とりあえず両手を握ってみれば、赤い光は少しおさまり、代わりに体がたき火の前にいるときのように熱くなる。どくどくと血流の音がきこえる。頭の中まで、熱い。まるでインフルエンザみたいだ。なんか、もう、立っていられない。
「やめろ!」
急に聞こえた声は、どこか遠く、でも、すぐ近くから聞こえたものだった。
聞きなれた声。
「魔王、様……」
「その手、絶対に開かないで」
「え?」
「だから、握った手! そのまま握ってて」
気づけば真横に立つ魔王様に腰をつかまれる。
「せ、セクハラ」
「そんなこと言ってる場合か」
雪子と魔王様の周りの地面から、白い光の筋が吹き出す。光の筋に完全に包まれた瞬間少しだけ体が軽くなって、すぐにまた重くなった。光の筋が消え去ると、目の前に広がる、海。
ここは確か、岬のはじっこ。
前にみんなで火サスごっこしたっけ。
「魔王様、あの、何も告白することないし、体めっちゃ熱いんですけど」
腰を抱いたままの魔王様に言えば、海に向かって腕を伸ばすように言われる。
言われるがままに手を伸ばせば、まるでロボットの飛行体制のよう。なんて。
「手、開いて」
手を開いた瞬間、どんっと、誰かに強く胸を押されたような衝撃を感じ、なんとか踏みとどまる。

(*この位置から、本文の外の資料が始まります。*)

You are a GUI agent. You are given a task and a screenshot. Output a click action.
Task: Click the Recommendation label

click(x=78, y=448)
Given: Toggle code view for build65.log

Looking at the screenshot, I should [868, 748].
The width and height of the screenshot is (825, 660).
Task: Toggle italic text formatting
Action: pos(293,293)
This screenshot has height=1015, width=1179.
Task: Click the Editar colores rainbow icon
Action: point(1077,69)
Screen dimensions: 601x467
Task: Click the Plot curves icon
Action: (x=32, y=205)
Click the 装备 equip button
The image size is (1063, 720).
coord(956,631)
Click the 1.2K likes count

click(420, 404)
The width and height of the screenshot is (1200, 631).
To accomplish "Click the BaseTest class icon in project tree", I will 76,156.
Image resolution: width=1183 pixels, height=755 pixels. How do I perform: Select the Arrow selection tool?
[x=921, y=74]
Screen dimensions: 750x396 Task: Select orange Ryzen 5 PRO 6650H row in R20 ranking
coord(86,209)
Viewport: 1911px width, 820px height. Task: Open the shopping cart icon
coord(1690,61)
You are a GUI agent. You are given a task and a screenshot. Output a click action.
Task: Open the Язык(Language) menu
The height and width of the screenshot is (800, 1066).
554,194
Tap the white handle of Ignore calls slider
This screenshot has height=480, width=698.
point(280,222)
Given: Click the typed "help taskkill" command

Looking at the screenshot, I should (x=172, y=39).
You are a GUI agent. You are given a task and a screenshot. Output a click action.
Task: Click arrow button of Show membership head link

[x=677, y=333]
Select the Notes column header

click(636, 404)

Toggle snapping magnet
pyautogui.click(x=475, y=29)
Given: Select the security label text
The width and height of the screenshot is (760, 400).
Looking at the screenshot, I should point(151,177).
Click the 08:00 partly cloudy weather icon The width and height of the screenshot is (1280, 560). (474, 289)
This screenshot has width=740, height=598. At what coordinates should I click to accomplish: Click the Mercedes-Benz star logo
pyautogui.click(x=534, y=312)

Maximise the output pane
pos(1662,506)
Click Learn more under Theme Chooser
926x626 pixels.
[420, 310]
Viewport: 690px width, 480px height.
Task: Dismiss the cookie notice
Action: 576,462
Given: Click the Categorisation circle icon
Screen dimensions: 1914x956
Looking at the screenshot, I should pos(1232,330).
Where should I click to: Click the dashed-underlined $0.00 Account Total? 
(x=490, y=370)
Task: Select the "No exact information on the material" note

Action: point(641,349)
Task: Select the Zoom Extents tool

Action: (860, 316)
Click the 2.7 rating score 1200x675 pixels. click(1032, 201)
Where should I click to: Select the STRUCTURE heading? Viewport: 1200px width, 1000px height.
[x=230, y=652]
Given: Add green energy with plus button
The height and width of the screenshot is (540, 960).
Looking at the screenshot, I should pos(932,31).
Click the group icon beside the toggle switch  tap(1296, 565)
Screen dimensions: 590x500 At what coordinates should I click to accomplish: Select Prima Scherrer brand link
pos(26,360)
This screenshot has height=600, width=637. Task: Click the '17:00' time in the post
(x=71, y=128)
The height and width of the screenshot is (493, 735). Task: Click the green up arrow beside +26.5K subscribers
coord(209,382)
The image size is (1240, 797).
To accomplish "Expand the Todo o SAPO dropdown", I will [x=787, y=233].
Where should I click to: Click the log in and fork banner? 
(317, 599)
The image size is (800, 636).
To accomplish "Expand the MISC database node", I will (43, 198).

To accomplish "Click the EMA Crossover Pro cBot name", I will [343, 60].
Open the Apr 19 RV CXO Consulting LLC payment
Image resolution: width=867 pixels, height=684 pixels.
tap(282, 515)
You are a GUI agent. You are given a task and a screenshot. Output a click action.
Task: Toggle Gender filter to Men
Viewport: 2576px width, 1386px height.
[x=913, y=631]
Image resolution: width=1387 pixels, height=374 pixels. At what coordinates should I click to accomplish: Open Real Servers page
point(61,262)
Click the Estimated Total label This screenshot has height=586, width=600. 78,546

海から白いしぶきが上がり、しぶきが落ち着くと、魚が数匹、水面に浮いた。
さきほどまではあんなに熱かった体が今は嘘のようで、耳元でうるさかった血流の音もすっかりなくなっている。
思わず両手を握ったり開いたりしていると、魔王様は雪子の腰を抱いていた手を背中までずらし、雪子を抱きしめた。
「心配かけないで」
耳元で吐息交じりにささやかれ、どきっとする。
「ごめんなさい」
「手袋は? 外では外さないように言ったよね」
手袋?
ああ、そういえば肉まん食べるときに外して……ポケットの中だ。
「帰ったらお仕置きだからね」
「……いやです」
「一人で帰りたい? ここからだと歩いて数日かかると思うけど」
「ごめんなさい」
魔王様が雪子をはなす。魔王様の顔をうかがえば、怒ってはいないようだった。
「帰るよ」
「あの、まだ仕立て屋さんにお手紙が渡せてなくて」
「それなら済んでる」
なんと。私は今日、いったい何をしに来たのでしょう。
紅茶は買ったけど、おつかいのうち半分以上がこなせていないとか、メイド失格なのでは。というか、おつかいできないなんてこども未満?
ぐるぐる考えていたせいか、油断していたらしい。
足が地面から浮く感覚と膝裏の圧力、気づけば視界が高く、雪子は魔王様にお姫様抱っこされていた。すぐ斜め上に魔王様の顔。
「今日は飛んで帰ろうかな」
「魔王様、顔が近いです。あと膝の裏が痛いです」
「落ちたくないなら黙ろうか」
ぐん、と重力を感じて、あっという間に岬が遠くなり、村や森が小さく足元を動いていく。
ちょっぴり恐怖を感じて、魔王様のジャケットをぎゅっと掴んだ。